Task details:
Return all of the records exactly.

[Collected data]
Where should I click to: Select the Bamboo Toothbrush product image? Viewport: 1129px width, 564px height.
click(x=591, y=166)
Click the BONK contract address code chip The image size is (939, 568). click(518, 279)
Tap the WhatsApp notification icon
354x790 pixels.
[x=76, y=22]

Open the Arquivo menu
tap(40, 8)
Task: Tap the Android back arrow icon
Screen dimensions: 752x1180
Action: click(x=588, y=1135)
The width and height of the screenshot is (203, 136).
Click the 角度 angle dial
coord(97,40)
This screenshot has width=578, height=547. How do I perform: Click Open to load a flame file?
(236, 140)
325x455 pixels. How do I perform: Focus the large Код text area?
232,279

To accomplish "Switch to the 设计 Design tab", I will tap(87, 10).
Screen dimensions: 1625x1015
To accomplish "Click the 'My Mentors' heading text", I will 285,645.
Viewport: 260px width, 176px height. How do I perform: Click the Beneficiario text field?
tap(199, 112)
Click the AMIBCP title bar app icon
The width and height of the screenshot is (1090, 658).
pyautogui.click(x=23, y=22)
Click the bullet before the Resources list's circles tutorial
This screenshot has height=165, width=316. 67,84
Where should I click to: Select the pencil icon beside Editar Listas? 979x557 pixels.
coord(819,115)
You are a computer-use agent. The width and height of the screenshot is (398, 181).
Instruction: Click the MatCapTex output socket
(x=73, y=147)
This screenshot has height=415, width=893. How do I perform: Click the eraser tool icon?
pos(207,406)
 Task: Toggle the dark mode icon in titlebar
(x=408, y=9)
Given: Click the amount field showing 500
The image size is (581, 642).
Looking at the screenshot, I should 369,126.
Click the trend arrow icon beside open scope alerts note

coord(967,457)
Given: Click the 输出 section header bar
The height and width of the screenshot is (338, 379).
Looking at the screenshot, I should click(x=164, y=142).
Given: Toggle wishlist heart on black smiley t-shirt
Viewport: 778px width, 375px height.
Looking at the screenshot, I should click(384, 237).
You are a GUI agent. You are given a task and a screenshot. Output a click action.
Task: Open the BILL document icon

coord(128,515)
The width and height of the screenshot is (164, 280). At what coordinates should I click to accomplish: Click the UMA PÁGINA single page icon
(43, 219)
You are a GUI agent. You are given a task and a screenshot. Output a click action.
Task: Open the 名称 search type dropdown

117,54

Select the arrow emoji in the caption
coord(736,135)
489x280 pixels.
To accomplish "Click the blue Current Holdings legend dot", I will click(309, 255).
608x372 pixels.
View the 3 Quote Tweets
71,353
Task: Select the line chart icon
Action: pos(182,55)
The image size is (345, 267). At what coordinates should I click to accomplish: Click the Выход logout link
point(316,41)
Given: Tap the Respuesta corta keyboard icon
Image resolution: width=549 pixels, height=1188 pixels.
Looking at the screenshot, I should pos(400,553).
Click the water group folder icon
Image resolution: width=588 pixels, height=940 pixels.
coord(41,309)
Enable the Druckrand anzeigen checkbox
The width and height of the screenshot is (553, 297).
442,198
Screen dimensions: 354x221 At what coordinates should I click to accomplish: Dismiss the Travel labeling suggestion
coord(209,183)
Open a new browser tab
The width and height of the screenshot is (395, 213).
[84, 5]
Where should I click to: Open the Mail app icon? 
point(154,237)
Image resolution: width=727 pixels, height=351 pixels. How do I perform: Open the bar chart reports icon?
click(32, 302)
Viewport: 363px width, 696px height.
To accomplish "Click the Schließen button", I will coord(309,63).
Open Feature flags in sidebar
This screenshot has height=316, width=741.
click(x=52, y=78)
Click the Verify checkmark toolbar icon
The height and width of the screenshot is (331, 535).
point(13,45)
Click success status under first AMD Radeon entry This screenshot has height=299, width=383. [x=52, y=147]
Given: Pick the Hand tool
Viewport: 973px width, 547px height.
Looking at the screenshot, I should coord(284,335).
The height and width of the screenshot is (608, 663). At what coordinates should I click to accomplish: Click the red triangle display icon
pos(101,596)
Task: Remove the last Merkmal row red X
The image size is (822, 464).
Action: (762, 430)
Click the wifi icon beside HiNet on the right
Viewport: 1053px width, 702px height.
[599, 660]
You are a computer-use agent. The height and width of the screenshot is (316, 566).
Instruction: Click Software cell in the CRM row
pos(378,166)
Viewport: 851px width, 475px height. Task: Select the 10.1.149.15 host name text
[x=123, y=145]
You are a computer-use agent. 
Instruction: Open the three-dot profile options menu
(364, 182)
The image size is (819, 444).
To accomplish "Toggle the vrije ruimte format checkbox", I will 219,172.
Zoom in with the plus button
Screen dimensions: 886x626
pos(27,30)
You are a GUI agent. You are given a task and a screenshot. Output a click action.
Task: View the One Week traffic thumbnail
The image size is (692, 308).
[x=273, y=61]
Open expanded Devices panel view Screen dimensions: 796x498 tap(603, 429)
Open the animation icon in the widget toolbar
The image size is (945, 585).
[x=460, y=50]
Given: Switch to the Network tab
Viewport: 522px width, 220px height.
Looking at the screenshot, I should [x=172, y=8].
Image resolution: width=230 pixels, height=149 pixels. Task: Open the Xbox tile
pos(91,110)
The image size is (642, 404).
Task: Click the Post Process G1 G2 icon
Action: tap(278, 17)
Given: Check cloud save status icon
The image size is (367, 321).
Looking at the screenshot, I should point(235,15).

Response for this exercise:
Where should I click to: Select the Bamboo Toothbrush product image? Viewport: 1129px width, 564px height.
click(x=591, y=166)
Click the BONK contract address code chip The image size is (939, 568). click(518, 279)
Tap the WhatsApp notification icon
354x790 pixels.
[x=76, y=22]

Open the Arquivo menu
tap(40, 8)
Task: Tap the Android back arrow icon
Screen dimensions: 752x1180
Action: click(x=588, y=1135)
The width and height of the screenshot is (203, 136).
Click the 角度 angle dial
coord(97,40)
This screenshot has width=578, height=547. How do I perform: Click Open to load a flame file?
(236, 140)
325x455 pixels. How do I perform: Focus the large Код text area?
232,279

To accomplish "Switch to the 设计 Design tab", I will tap(87, 10).
Screen dimensions: 1625x1015
To accomplish "Click the 'My Mentors' heading text", I will 285,645.
Viewport: 260px width, 176px height. How do I perform: Click the Beneficiario text field?
tap(199, 112)
Click the AMIBCP title bar app icon
The width and height of the screenshot is (1090, 658).
pyautogui.click(x=23, y=22)
Click the bullet before the Resources list's circles tutorial
This screenshot has height=165, width=316. 67,84
Where should I click to: Select the pencil icon beside Editar Listas? 979x557 pixels.
coord(819,115)
You are a computer-use agent. The width and height of the screenshot is (398, 181).
Instruction: Click the MatCapTex output socket
(x=73, y=147)
This screenshot has height=415, width=893. How do I perform: Click the eraser tool icon?
pos(207,406)
 Task: Toggle the dark mode icon in titlebar
(x=408, y=9)
Given: Click the amount field showing 500
The image size is (581, 642).
Looking at the screenshot, I should 369,126.
Click the trend arrow icon beside open scope alerts note

coord(967,457)
Given: Click the 输出 section header bar
The height and width of the screenshot is (338, 379).
Looking at the screenshot, I should click(x=164, y=142).
Given: Toggle wishlist heart on black smiley t-shirt
Viewport: 778px width, 375px height.
Looking at the screenshot, I should click(384, 237).
You are a GUI agent. You are given a task and a screenshot. Output a click action.
Task: Open the BILL document icon

coord(128,515)
The width and height of the screenshot is (164, 280). At what coordinates should I click to accomplish: Click the UMA PÁGINA single page icon
(43, 219)
You are a GUI agent. You are given a task and a screenshot. Output a click action.
Task: Open the 名称 search type dropdown

117,54

Select the arrow emoji in the caption
coord(736,135)
489x280 pixels.
To accomplish "Click the blue Current Holdings legend dot", I will click(309, 255).
608x372 pixels.
View the 3 Quote Tweets
71,353
Task: Select the line chart icon
Action: pos(182,55)
The image size is (345, 267). At what coordinates should I click to accomplish: Click the Выход logout link
point(316,41)
Given: Tap the Respuesta corta keyboard icon
Image resolution: width=549 pixels, height=1188 pixels.
Looking at the screenshot, I should pos(400,553).
Click the water group folder icon
Image resolution: width=588 pixels, height=940 pixels.
coord(41,309)
Enable the Druckrand anzeigen checkbox
The width and height of the screenshot is (553, 297).
442,198
Screen dimensions: 354x221 At what coordinates should I click to accomplish: Dismiss the Travel labeling suggestion
coord(209,183)
Open a new browser tab
The width and height of the screenshot is (395, 213).
[84, 5]
Where should I click to: Open the Mail app icon? 
point(154,237)
Image resolution: width=727 pixels, height=351 pixels. How do I perform: Open the bar chart reports icon?
click(32, 302)
Viewport: 363px width, 696px height.
To accomplish "Click the Schließen button", I will coord(309,63).
Open Feature flags in sidebar
This screenshot has height=316, width=741.
click(x=52, y=78)
Click the Verify checkmark toolbar icon
The height and width of the screenshot is (331, 535).
point(13,45)
Click success status under first AMD Radeon entry This screenshot has height=299, width=383. [x=52, y=147]
Given: Pick the Hand tool
Viewport: 973px width, 547px height.
Looking at the screenshot, I should coord(284,335).
The height and width of the screenshot is (608, 663). At what coordinates should I click to accomplish: Click the red triangle display icon
pos(101,596)
Task: Remove the last Merkmal row red X
The image size is (822, 464).
Action: (762, 430)
Click the wifi icon beside HiNet on the right
Viewport: 1053px width, 702px height.
[599, 660]
You are a computer-use agent. The height and width of the screenshot is (316, 566).
Instruction: Click Software cell in the CRM row
pos(378,166)
Viewport: 851px width, 475px height. Task: Select the 10.1.149.15 host name text
[x=123, y=145]
You are a computer-use agent. 
Instruction: Open the three-dot profile options menu
(364, 182)
The image size is (819, 444).
To accomplish "Toggle the vrije ruimte format checkbox", I will 219,172.
Zoom in with the plus button
Screen dimensions: 886x626
pos(27,30)
You are a GUI agent. You are given a task and a screenshot. Output a click action.
Task: View the One Week traffic thumbnail
The image size is (692, 308).
[x=273, y=61]
Open expanded Devices panel view Screen dimensions: 796x498 tap(603, 429)
Open the animation icon in the widget toolbar
The image size is (945, 585).
[x=460, y=50]
Given: Switch to the Network tab
Viewport: 522px width, 220px height.
Looking at the screenshot, I should [x=172, y=8].
Image resolution: width=230 pixels, height=149 pixels. Task: Open the Xbox tile
pos(91,110)
The image size is (642, 404).
Task: Click the Post Process G1 G2 icon
Action: tap(278, 17)
Given: Check cloud save status icon
The image size is (367, 321).
Looking at the screenshot, I should point(235,15).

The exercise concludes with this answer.